2. Outro flagelo da nossa sociedade é a violência doméstica que já matou cerca de duas dezenas de mulheres este ano, além de ter deixado tipo o tipo de marcas físicas, psicológicas e sociais. Portugal não é caso único. O flagelo existe em muitos outros países da União Europeia, designadamente no Sul. Mas temos é de tratar do que se passa cá.
E há evidentemente um conjunto de situações que devem ser revistas. A violência doméstica, sobretudo a recorrente, tem de implicar a proibição de contacto e a prisão preventiva do agressor, com muito maior frequência. Criem-se centros para essa gente. Multipliquem-se formas de os manter distantes dos familiares mais frágeis, dê lá por onde der. Façam-se leis mais rigorosas, aumentem as penas, castiguem e estigmatizem socialmente, confisquem bens. Não se aceite que as fragilidades das vítimas e o medo que desenvolvem possam servir de pretexto à justiça ou à segurança social para arquivar rapidamente casos gravíssimos, só porque os testemunhos se alteram subitamente. Muitos dos agredidos mudam os depoimentos, perdoam e até justificam comportamentos agressivos, o que leva a arquivamentos injustificados. Tão injustificados que não são poucas as vezes que os dramas com morte ocorrem em dias quase seguidos e após uma intervenção oficial inútil, o que é inaceitável. A violência doméstica é uma praga da nossa sociedade, da qual dezenas de mulheres e alguns homens são vítimas. Mas quem mais sofre são as crianças.

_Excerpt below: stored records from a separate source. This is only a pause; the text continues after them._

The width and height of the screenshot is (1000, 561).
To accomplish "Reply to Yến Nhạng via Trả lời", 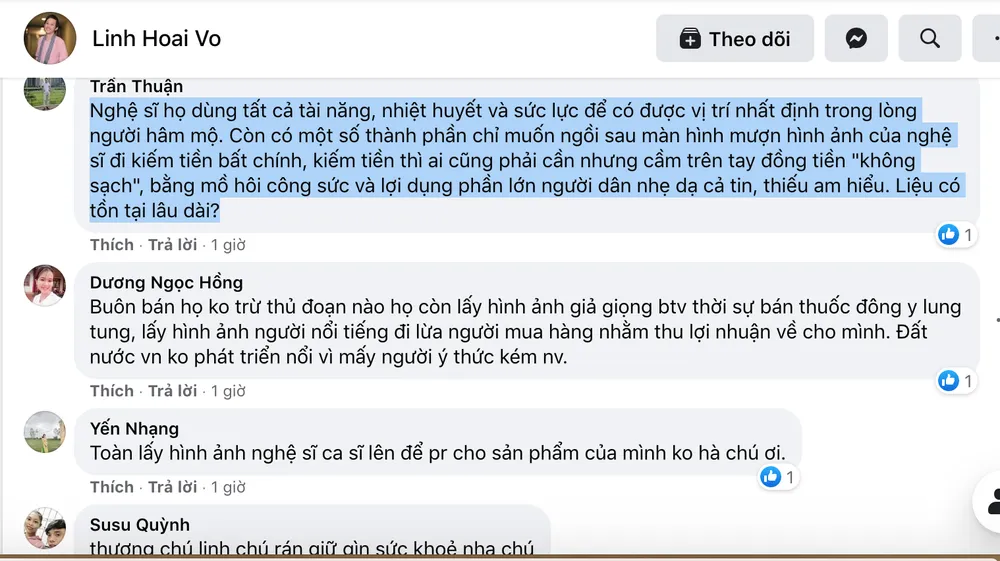I will pos(173,487).
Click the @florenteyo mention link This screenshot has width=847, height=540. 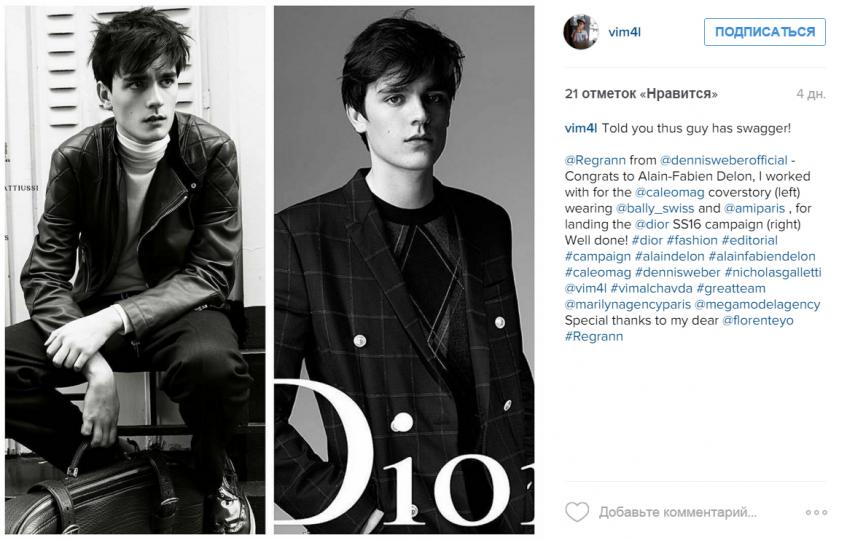click(758, 320)
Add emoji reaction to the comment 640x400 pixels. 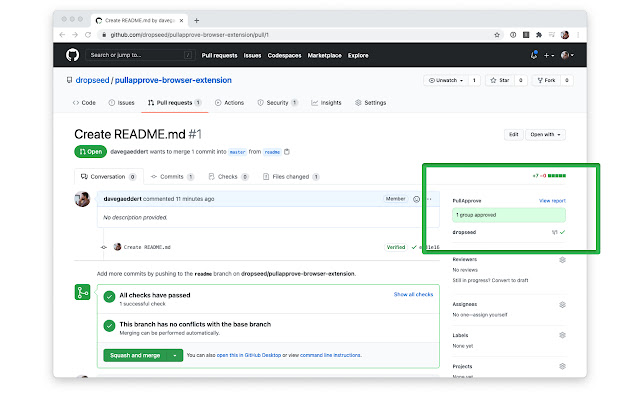pos(416,199)
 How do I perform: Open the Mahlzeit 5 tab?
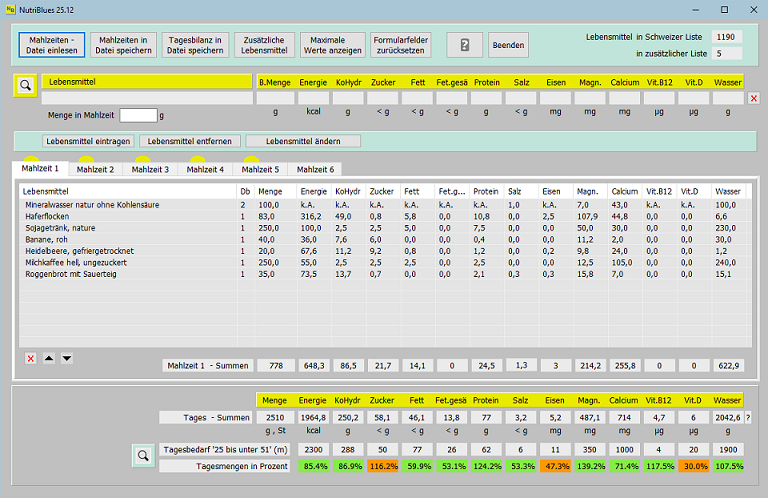[x=260, y=169]
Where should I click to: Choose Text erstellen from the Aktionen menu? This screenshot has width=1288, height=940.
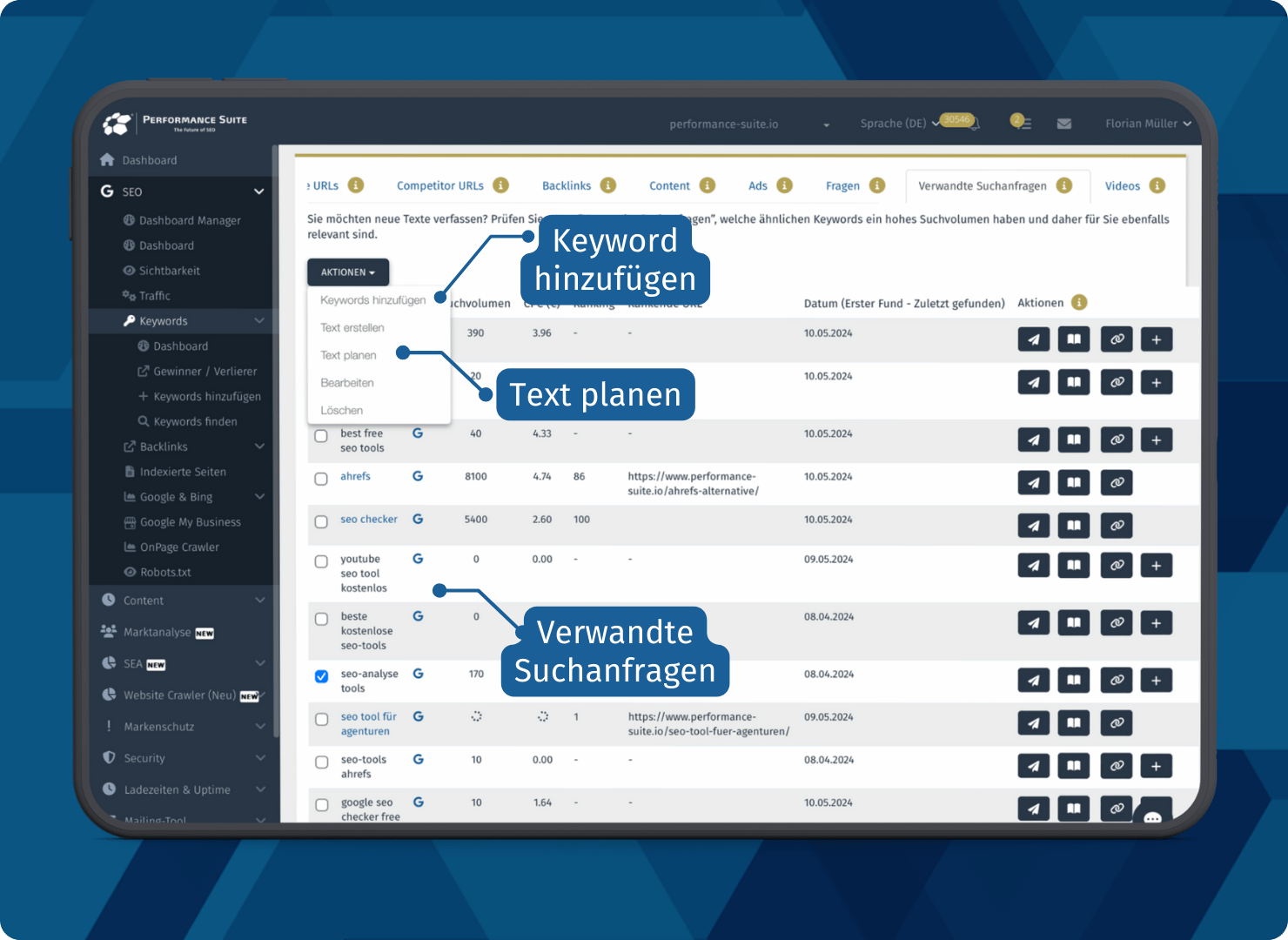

Algumas são mesmo assassinadas por progenitores tresloucados ou genuinamente maus. Outras ficam traumatizadas e marcadas para a vida toda.
3. Tal como sucede com os autores de violência doméstica, os incendiários beneficiam de uma injustificada benevolência penal que, muitas vezes, lhes permite nem sequer ficarem em prisão preventiva. Alguns incendiários são gente perturbada psicologicamente. Há que tratá-los ou interná-los com mão firme porque representam um perigo para a sociedade. Quanto aos incendiários criminosos por interesse ou maldade a solução tem de ser radical: associar o crime ao terrorismo, porque é disso que se trata. Claro que tem de haver provas inequívocas, uma vez que a desculpa de que tudo é fogo posto (ajudado pelas alterações climáticas) tem costas largas. É muito útil para tapar inequívocas incompetências a todos os níveis de responsabilidade política e operacional.